本文抜粋 |
------------

阿部 遼 (社会福祉法人 恩賜財団済生会支部 静岡県済生会 静岡済生会総合病院)
阿部 遼
社会福祉法人 恩賜財団済生会支部 静岡県済生会 静岡済生会総合病院
平成29年11月13日~平成29年12月15日
(医療法人医理会 柿添病院)

 2017年11月12日、静岡を発ち新幹線で約5時間半、景色を眺めたり惰眠を貪るうちに博多駅に到着しました。大分県が母の実家であるため九州本土は毎年のように訪れていたものの、そこからさらに足を伸ばしたのは初めてで、キャナルシティ博多イーストタワーのバスターミナルを出発し期待と不安を抱えながらYOKAROバスに揺られること約3時間、長崎県平戸市に初上陸しました。そこから私の平戸での研修生活が始まったのです。平戸桟橋まで病院スタッフの方に出迎えをしていただいたため、桟橋からものの数分で柿添病院に到着。一旦入寮後、病院で美味しい夕食をいただき、無類の温泉好きである私はその足で平戸海上ホテルへと向かい日帰り入浴で長距離移動の疲れを癒しました。入浴後、陽は完全に落ちていましたが、街灯の灯る病院近辺をひとしきり散策し、翌日からの研修に備えて早めに床につきました。それから早くも5週間。平戸での研修生活が好きになってしまった私は、当初の予定であった4週間からさらに1週間延長させていただきましたが、それでも短く感じるほど充実していた研修でした。今は平戸を離れる寂しさでいっぱいですが、この研修期間で学んだことを綴ろうと思います。
 私が平戸を訪れる前に抱いていた地域医療のイメージは、それこそ小学生の頃楽しみに観ていたDr.コトー診療所のようなものでした。実際に目の当たりにした後に、そのイメージは中らずと雖も遠くはないものであったかなと思います。流石に自転車で訪問診療を行うといった場面には遭遇しなかったものの、地域において病院が担う役割はとてつもなく大きく、欠かせないものでした。地域医療の最たる特徴はやはりその地域に根付いた医療を提供していることで、先生方を見ていると、患者を市民の一人としてしっかりと認識しており、個々の生活に即した治療であったり、退院後のフォローであったりをなされていました。また、医師の数が少なく、一人の医師がその専門領域に収まらず広い視野で患者の治療に取り組まなければならないため、先生方の知識も幅広く、総合診療の一端を垣間見ることができたと思います。一方で、地域医療だからといってその医療水準が都心とかけ離れているかと言われれば、答えはNoです。私が研修した柿添病院では、様々な手術が行われていたり、緊急透析や人工呼吸管理もしっかりとできる環境が整っており、その水準の高さには良い意味で驚かされました。先生方も、決して最先端の医療情報を入手しやすい環境ではないにも関わらず、自身で興味を持って知識を取り入れ、水準を保っていることは、医師としての心構えとしても大変勉強になりました。

------------

次の課題 |
• A. 平戸での研修記にある次の一文を英語に訳してください。「私が平戸を訪れる前に抱いていた地域医療のイメージは、それこそ小学生の頃楽しみに観ていたDr.コトー診療所のようなものでした。」
• B. 平戸での研修記について、次の問いに答えてください。
(i) 静岡から博多駅まで新幹線で約何時間かかったか。
(ii) 研修期間は当初の予定から何週間延長されたか。
(iii) 柿添病院でしっかりとできる環境が整っていたものとして、手術のほかに何が挙げられているか。
• C. 平戸での研修記を、最後の文の後から書き継いでください。

提供データ |

------------

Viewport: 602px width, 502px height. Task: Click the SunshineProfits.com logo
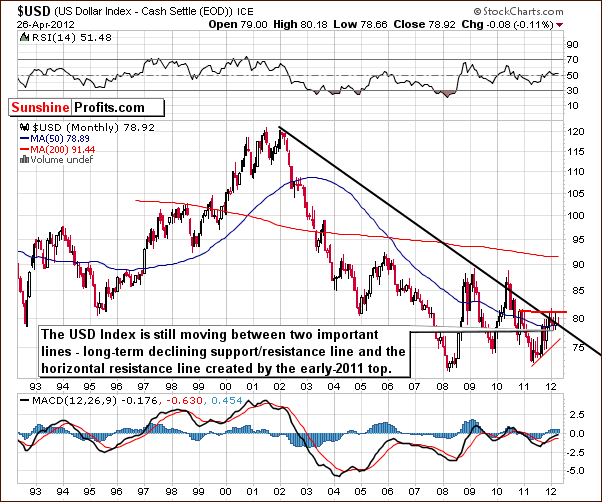click(86, 107)
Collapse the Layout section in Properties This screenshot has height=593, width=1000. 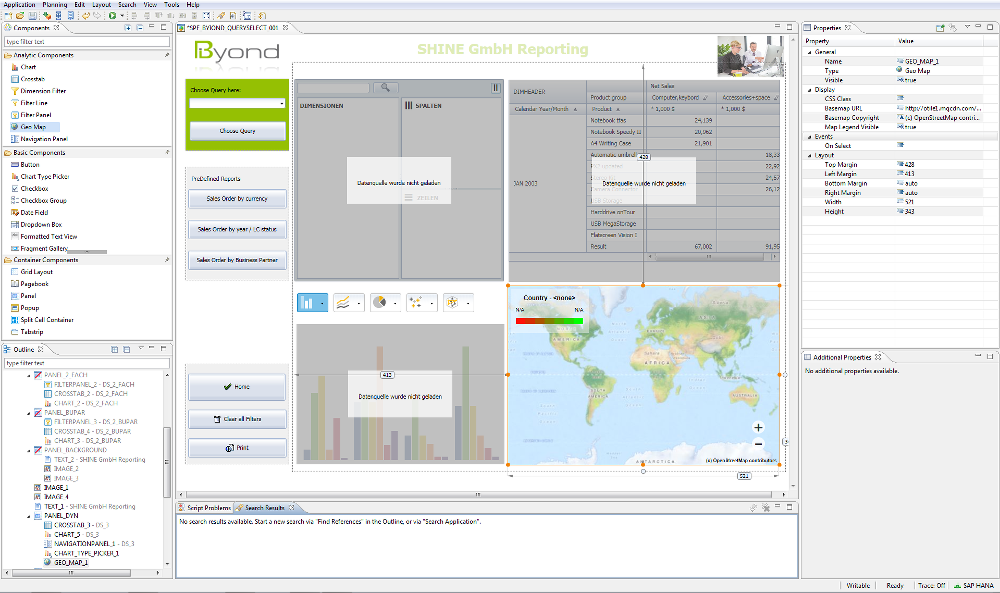coord(809,155)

------------

各問の解答 |
• A. The image of community medicine I had before visiting Hirado was very much like Dr. Koto's Clinic, which I used to enjoy watching when I was in elementary school.

• B.
(i) 約5時間半
(ii) 1週間
(iii) 緊急透析と人工呼吸管理

• C.
 医師の診療業務にとどまらず、その重要性を再認識したのが他職種との連携です。院内における看護師、PT/OT、介護士、ケアマネージャー、事務、、、などの様々な職種以外にも、院外では保健所や市役所、警察署、救急隊など、市民の生活を守るために本当に数多くの職種が関わっています。医師としては、知らず知らずのうちに、患者の疾患を治すことだけを考えてしまいがちです。しかし、その患者を捉える視点は職種によって大きく異なり、例えばPT/OTであれば退院後にどこまでをできるようにリハビリを計画するか、ソーシャルワーカーであれば患者が自宅に帰って生活できる環境があるのかどうか、なければ整えることができるのか、はたまた自宅退院が難しそうであれば適切な施設はないか、など、同じ患者を見ていても捉える視点は様々で、それぞれの意向を組み合わせて患者のケアに取り組むことこそが患者にとって最適なものとなるはずです。そしてその連携を改善していくことが市民の健康保全につながるのだと身近に感じることができました。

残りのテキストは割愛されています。